- **GIVEN REQUEST**:
Starting at the line that contains "You are a GUI" and ending at the end of the entries, write those lines out again, changing "dropdown" to "menu" and keeping everything else the same. Leave the pictures out of your answer.

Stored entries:
■ ■ ■ ■ ■ ■ ■
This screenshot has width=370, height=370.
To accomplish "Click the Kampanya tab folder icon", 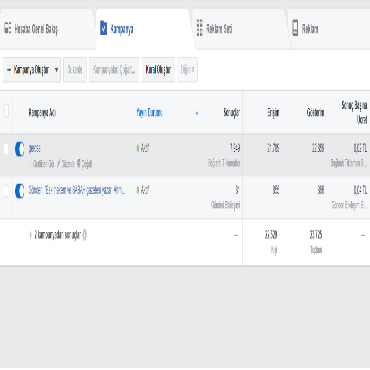I will click(x=104, y=28).
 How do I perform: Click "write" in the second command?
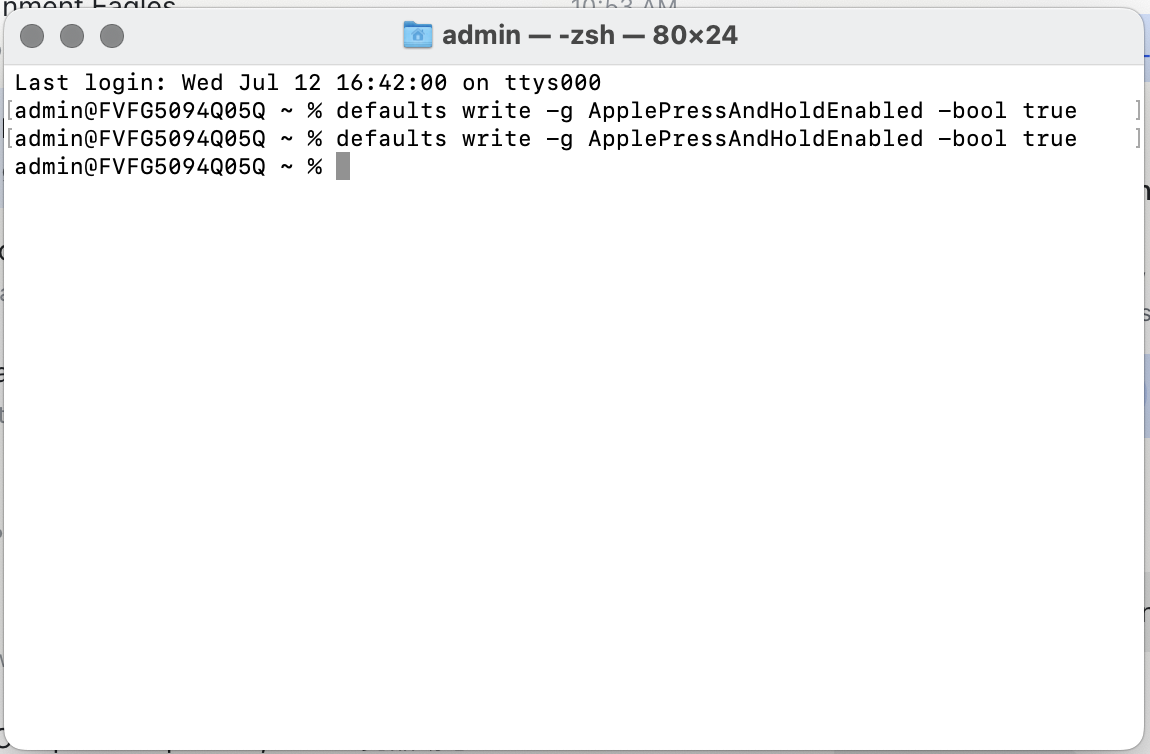(x=496, y=138)
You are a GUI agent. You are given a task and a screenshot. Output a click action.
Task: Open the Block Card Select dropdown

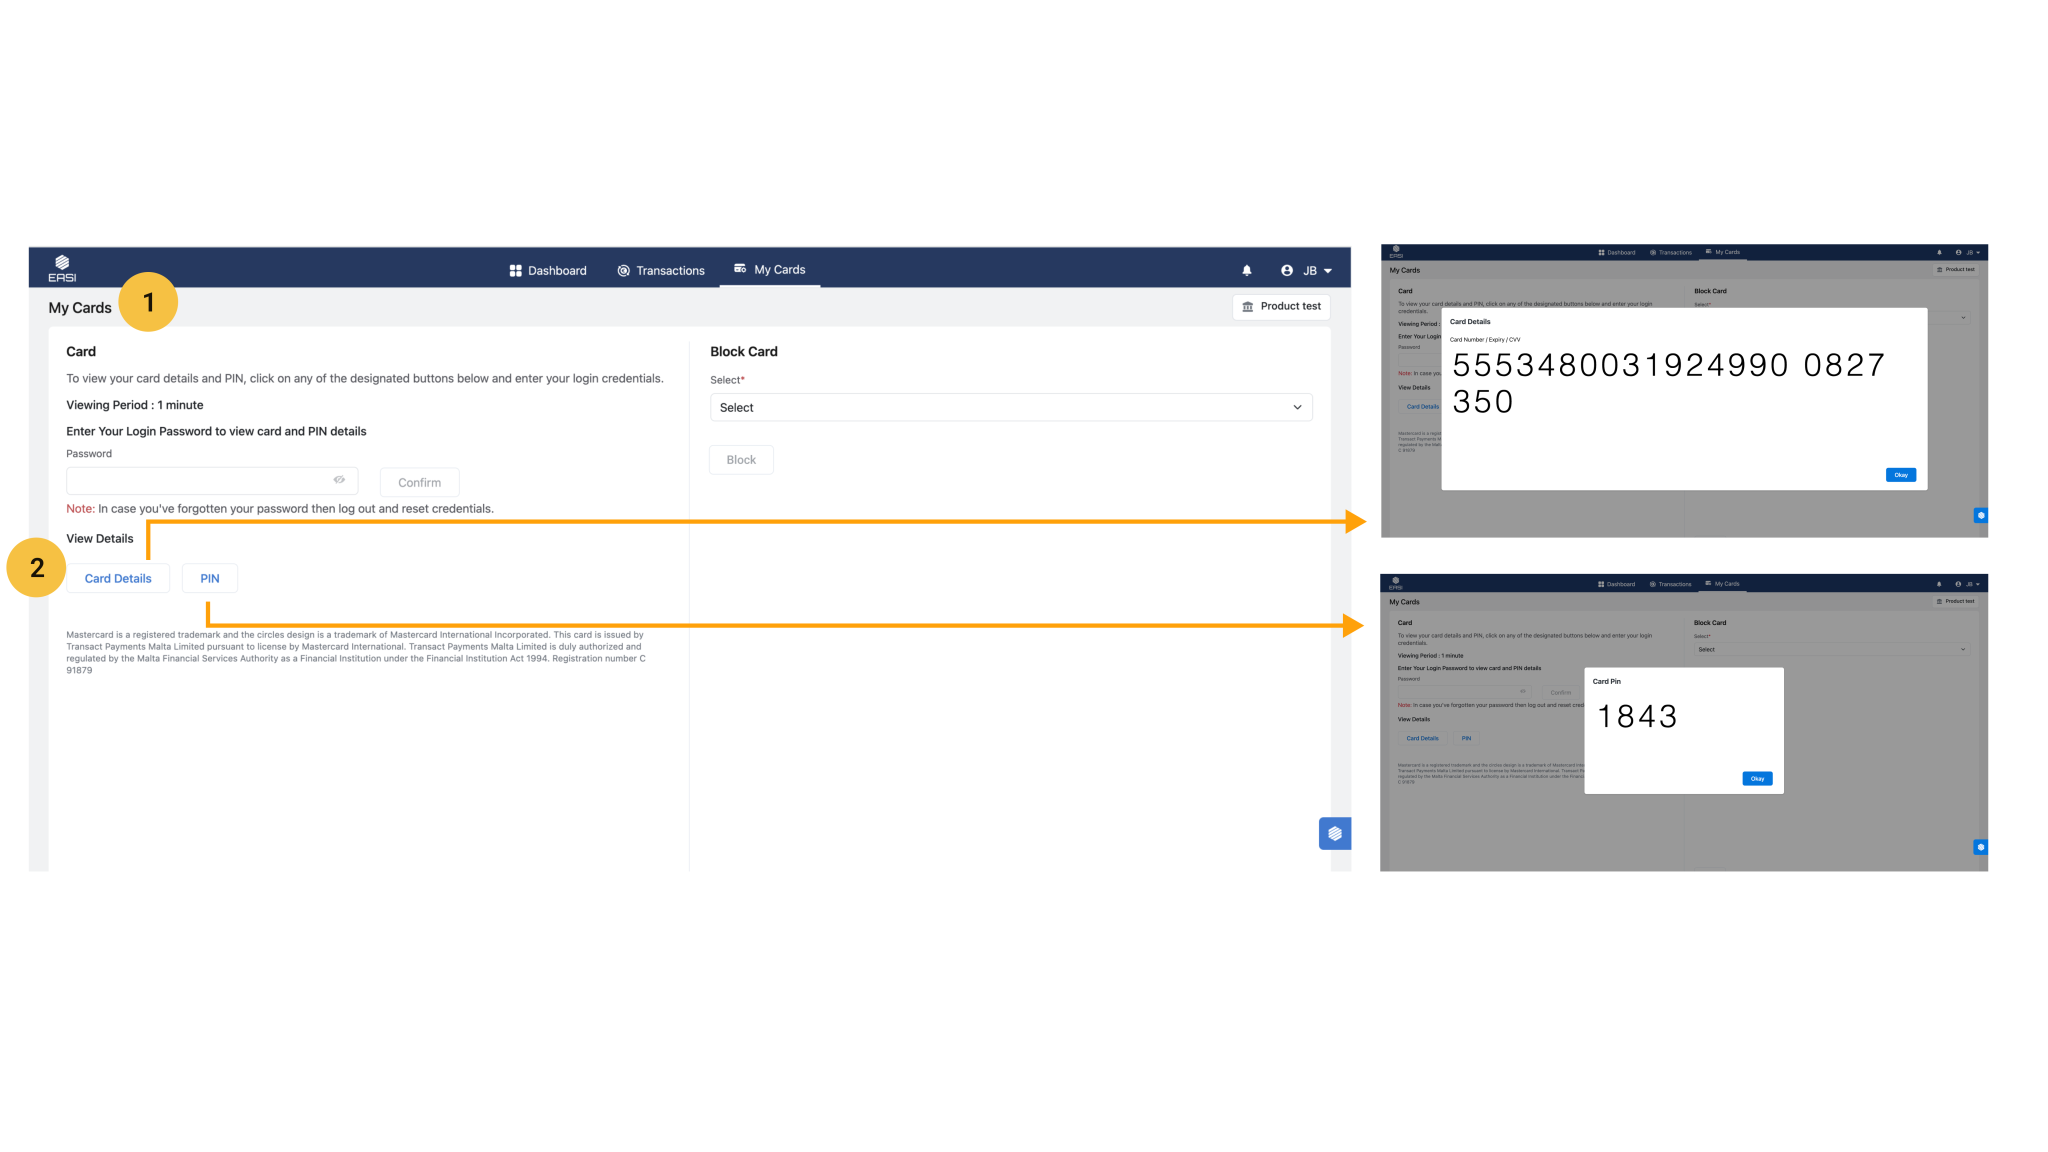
■ ■ ■ ■ ■ ■ ■
- **FINAL ANSWER**:
You are a GUI agent. You are given a task and a screenshot. Output a click action.
Task: Open the Block Card Select menu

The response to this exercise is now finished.